Siz, kendinizi bir şey sanabilirsiniz; kendinizi bir şey sanmanız, bir şey ifade etmez. Karşınızdaki size, hangi pencereden bakıyor ve ne görüyorsa; siz, onun, sizi algıladığı kadarsınızdır. Sizin, olduğunuz taraftaki pencereden bakan biriyle karşılaşmak, hayatınızın şansıdır.
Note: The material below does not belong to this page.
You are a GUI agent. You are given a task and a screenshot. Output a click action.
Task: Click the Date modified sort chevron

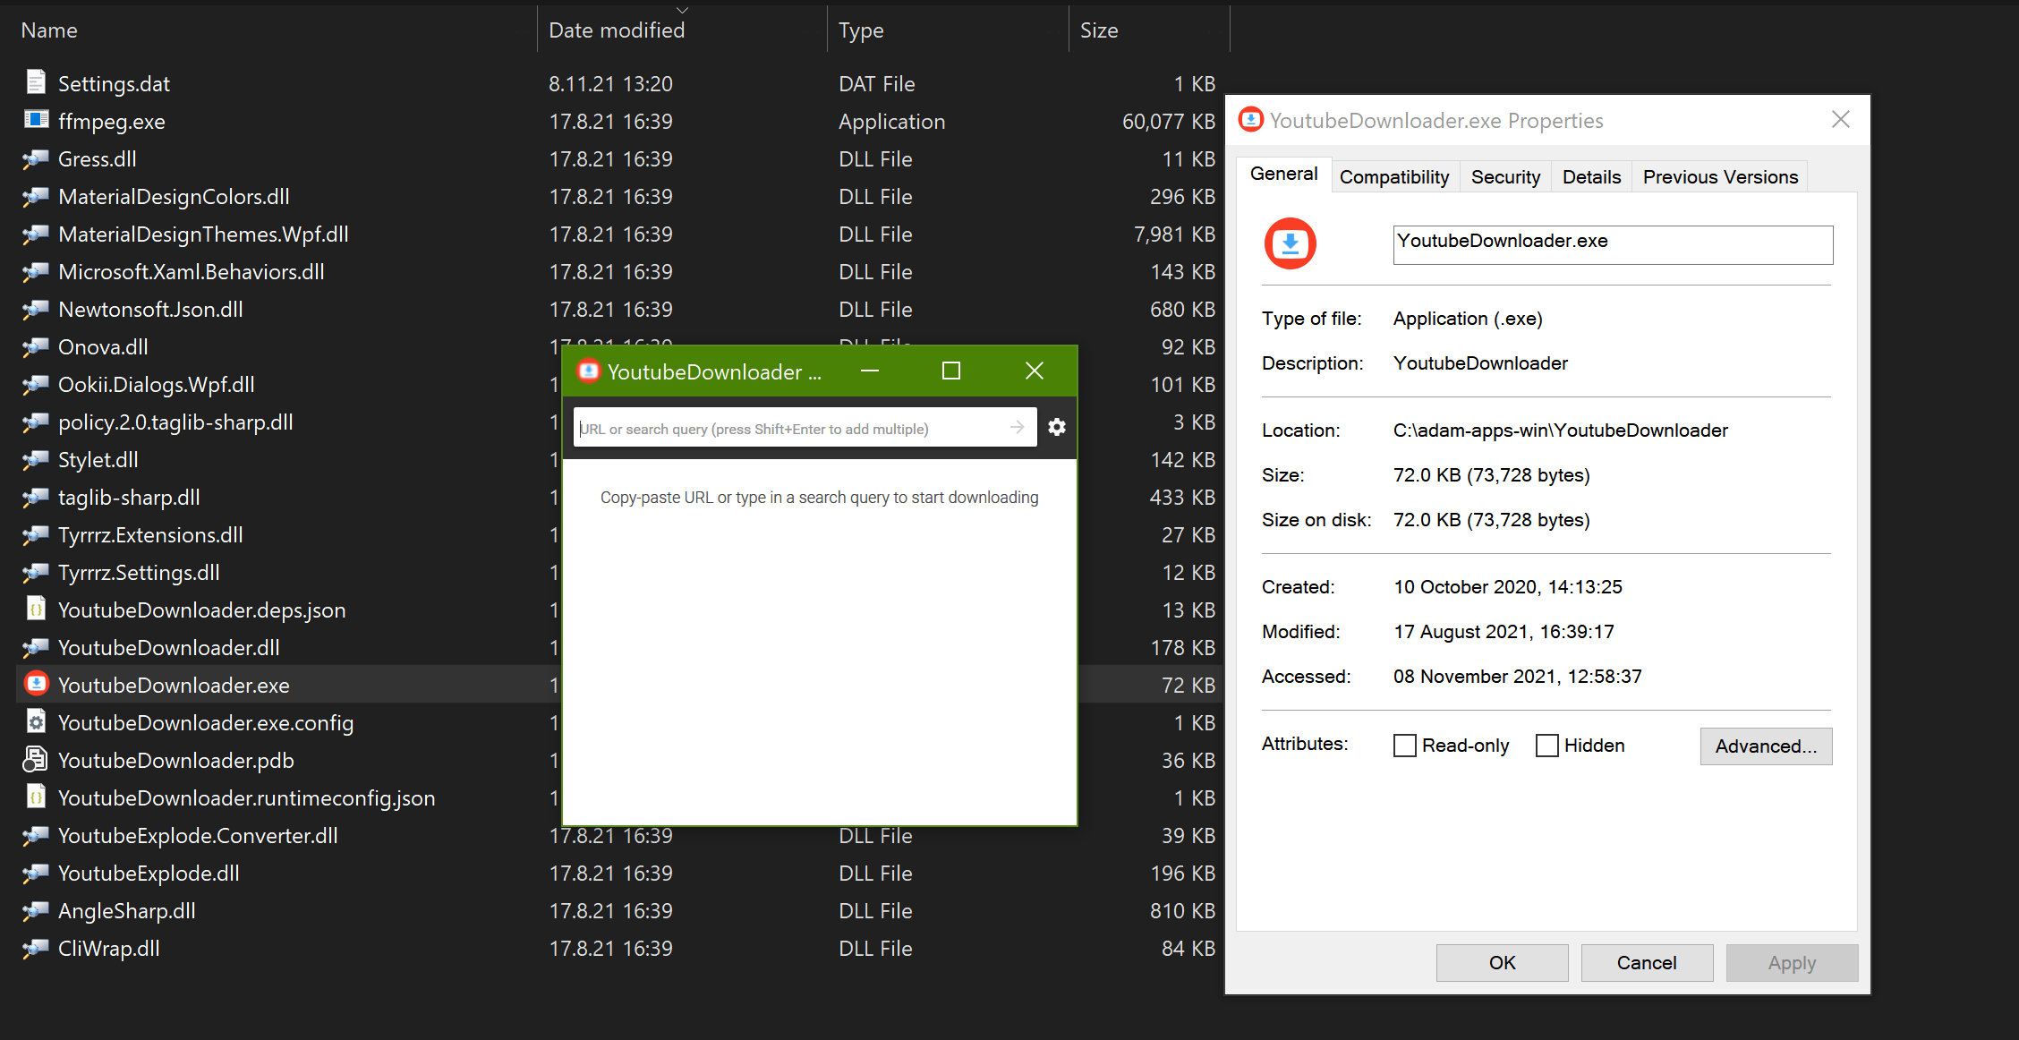tap(681, 8)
Bir insanın, tam olabilmesi için önce tamamlanması lazım; bir insanın tamamlanması demek önce karısı ya da kocasının olması anlamına gelir.
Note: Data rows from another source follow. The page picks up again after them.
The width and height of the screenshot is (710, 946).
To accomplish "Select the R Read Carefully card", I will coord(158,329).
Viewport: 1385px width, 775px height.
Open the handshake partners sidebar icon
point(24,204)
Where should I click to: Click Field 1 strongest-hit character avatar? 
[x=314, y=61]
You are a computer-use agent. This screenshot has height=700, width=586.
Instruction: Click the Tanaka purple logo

Bir gün, bir şekilde, aracı vasıtasıyla ya da tesadüfen biriyle tanışırsınız; sizi tamamlayacağına ikna olursunuz ve dünyadaki cennetinizi kurmak için yola koyulursunuz. İşte tam bu noktada şans faktörü ortaya çıkar. Evlilik demek; elini bir karanlığa uzatmaktır. Karşınızdaki insanı ne kadar çok tanıma fırsatınız olsa da sonucu değiştirmez; insanlar, maskeli dolaşmakta pek mahirdir. Maske, ancak evlenince düşer ve Cennet’e gidiyorum, diye çıktığınız yolun sonu Cehennem’e çıkar.
Mensure Ana, ilk evliliğinde yolun sonunda Cehennem’i görenlerden biri ama bir kere kapı yüzüne kapatıldı diye başka iyi kapıların açılmayacağı anlamına gelmez; yeter ki kapanan kapı açılır mı diye ona bakmaktan, açılan yeni kapılar görmezden gelinmesin. Ömür kısa; yaşamak sanattır. Bu sanatı, sanat haline getiren kuruluş, ailedir. Aile, tam olmak, demektir. Tam olmadığınız zaman, geri kalan her şey yarım olur. Dünyada sahip olunacak en önemli şey; iyi bir aileden sonra sizi tamamlayan biri ve iyi bir geçim kaynağınızın olmasıdır. Geri kalanlar teferruattan ibaret olup, her ne varsa çorap söküğü gibi arkadan gelir.
Bu roman, gerçek hayattan kesitlerin bulunduğu, bir ailenin kendi zamanında karşılaştıkları olayları anlatıyor.